Le Mans 24 Hours: Toyota nose-to-tail as Alpine, Glickenhaus delayed

Toyota led after four-hours of the Le Mans 24 Hours with both of its cars running in close formation, as its Hypercar class rivals Alpine and Glickenhaus hit trouble.

Le Mans 24 Hours: Toyota nose-to-tail as Alpine, Glickenhaus delayed

The #709 Glickenhaus 007 LMH was the first of the five cars entered in the top category at La Sarthe to take an unscheduled visit to the garage late in the second hour.

Three minutes were lost as the team fixed a faulty sensor in an apparent repeat of the issue that resulted in Franck Mailleux spinning at Mulsanne corner in the morning warm-up session.

“We detected a bad sensor," said team owner Jim Glickenhaus.

"With the world [supply chain] situation today we’re getting a lot of funky electronics. And just to be on the safe side we brought the car in to change the sensor and everything is fine."

In the fourth hour, Alpine's solo A480-Gibson was hit with a drive-through penalty, the result of Nicolas Lapierre speeding in a slow zone, before the car likewise went into the garage just shy of the four-hour mark with a suspected clutch issue.

That left the #708 Glickenhaus as Toyota's only rival not to have hit trouble so far, but the car started by Olivier Pla and then taken over by Romain Dumas was powerless to offer any challenge to the Toyotas.

Late in the fourth hour, the leading #7 Toyota GR010 HYBRID of Jose Maria Lopez (who had taken over from starting driver Mike Conway) suffered an off at the second Mulsanne chicane on an outlap, squandering a lead of 18 seconds over Brendon Hartley's #8 Toyota in the process.

Hartley and Lopez ran nose to tail, and after four hours it was Hartley - who had replaced Sebastien Buemi at the wheel of the #8 car - with a slender advantage of around half a second.

Alpine lost time in the pits

Alpine lost time in the pits

Photo by: Rainier Ehrhardt

Dumas was running 1m11s down in third, with the #709 Glickenhaus of Richard Westbrook 2m38s back having passed the Alpine shortly before its issue.

In LMP2, the #38 Jota ORECA-Gibson 07 stretched its legs at the head of the field as Will Stevens continued the good work of team-mate Antonio Felix da Costa.

A lead that had stood at more than 30 seconds over the second-placed #5 Penske ORECA, started by Felipe Nasr and then taken over by Dane Cameron, swelled to over a minute thanks to a well-timed slow zone.

With Penske losing ground by changing back to Nasr at the most recent round of stops, it was a Jota 1-2 just after the four-hour mark, with Ed Jones running a little over two minutes behind Stevens.
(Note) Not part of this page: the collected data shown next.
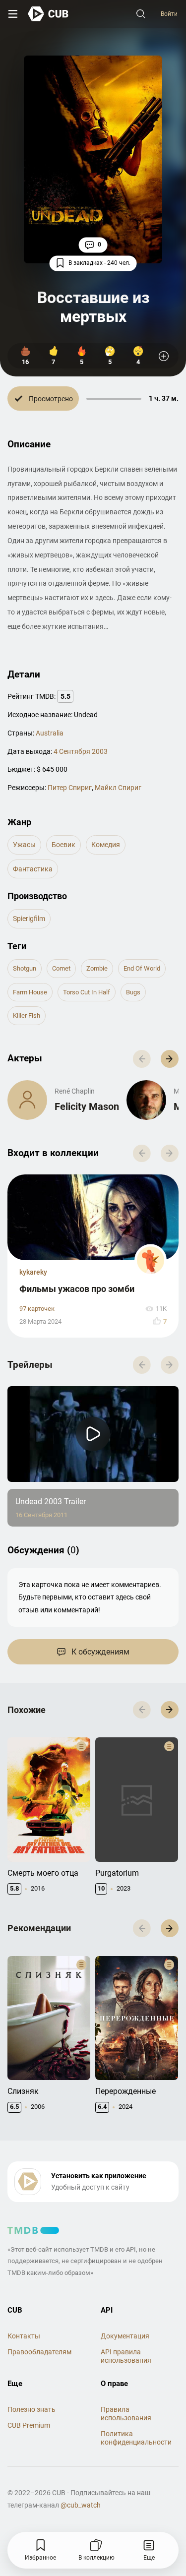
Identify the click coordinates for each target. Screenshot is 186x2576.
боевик (63, 845)
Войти (169, 13)
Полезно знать (31, 2409)
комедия (105, 845)
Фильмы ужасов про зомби (76, 1289)
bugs (133, 992)
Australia (49, 733)
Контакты (23, 2336)
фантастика (33, 869)
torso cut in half (86, 992)
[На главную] (48, 13)
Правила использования (126, 2413)
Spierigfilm (29, 918)
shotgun (24, 968)
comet (61, 968)
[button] (170, 1059)
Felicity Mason (87, 1106)
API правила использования (126, 2356)
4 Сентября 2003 (81, 751)
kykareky (33, 1272)
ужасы (24, 845)
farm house (30, 992)
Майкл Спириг (118, 788)
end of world (142, 968)
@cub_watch (81, 2505)
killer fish (26, 1015)
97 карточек (37, 1308)
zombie (97, 968)
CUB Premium (28, 2425)
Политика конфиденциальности (136, 2438)
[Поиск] (140, 14)
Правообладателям (39, 2352)
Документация (125, 2336)
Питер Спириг (70, 788)
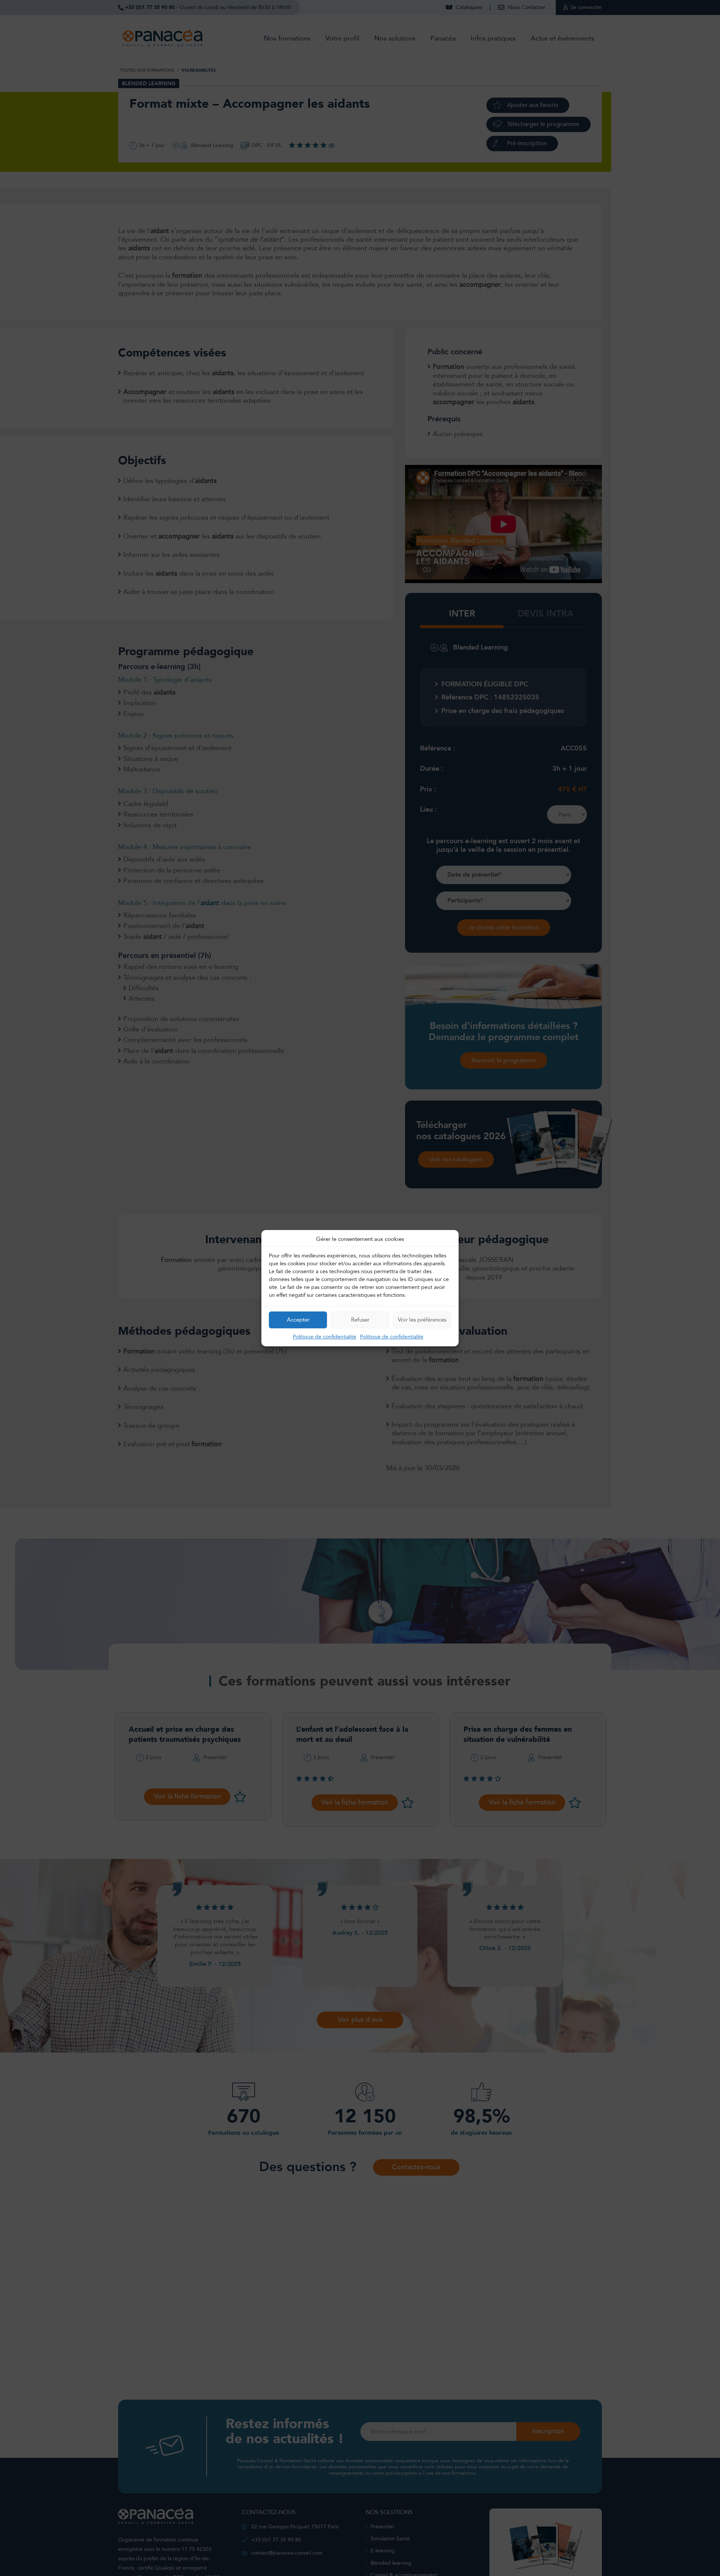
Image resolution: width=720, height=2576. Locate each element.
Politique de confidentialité (324, 1336)
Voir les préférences (422, 1319)
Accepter (298, 1319)
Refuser (360, 1319)
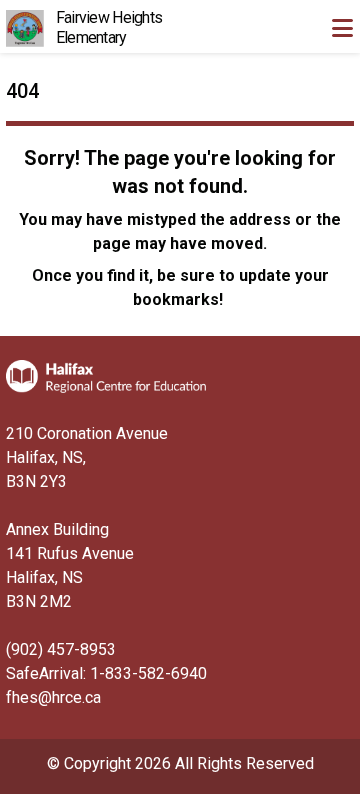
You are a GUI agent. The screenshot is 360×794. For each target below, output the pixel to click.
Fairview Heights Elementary (109, 27)
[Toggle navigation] (342, 28)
Team WRT's #32 entry - the only one of its three-car attack not delayed by the first-corner incident involving the #31 and #41 cars - ran third with Dries Vanthoor driving, while Charles Milesi made good progress after taking over the #1 Richard Mille ORECA from Sebastien Ogier to run fourth ahead of Cameron.

Corvette Racing maintained the lead in GTE Pro, with Nicky Catsburg having taken over at the wheel of the class-leading #63 C.R late in the fourth hour and enjoying a lead of 31 seconds.

Porsche's pair of factory 911 RSR-19s ran second and third, with the #91 car of Richard Lietz and the #92 of Laurens Vanthoor having both passed the struggling #64 Corvette, which had been experiencing downshift issues but still ran fourth in the hands of Alexander Sims.

Occupying fifth and sixth in class were the two AF Corse-run works Ferrari 488 GTE Evos, with the #52 car having moved ahead of the #51 following a drive-through penalty for the latter for exceeding track limits.

Porsche maintained its stranglehold in GTE Am with the #79 WeatherTech Racing car of bronze-rated Thomas Merrill having opened up a comfortable lead of two minutes from the #77 Dempsey-Proton car of Christian Ried.

The NorthWest AMR car of Paul Dalla Lana was best of the non-Porsches in third ahead of the #33 TF Sport machine of Henrique Chaves.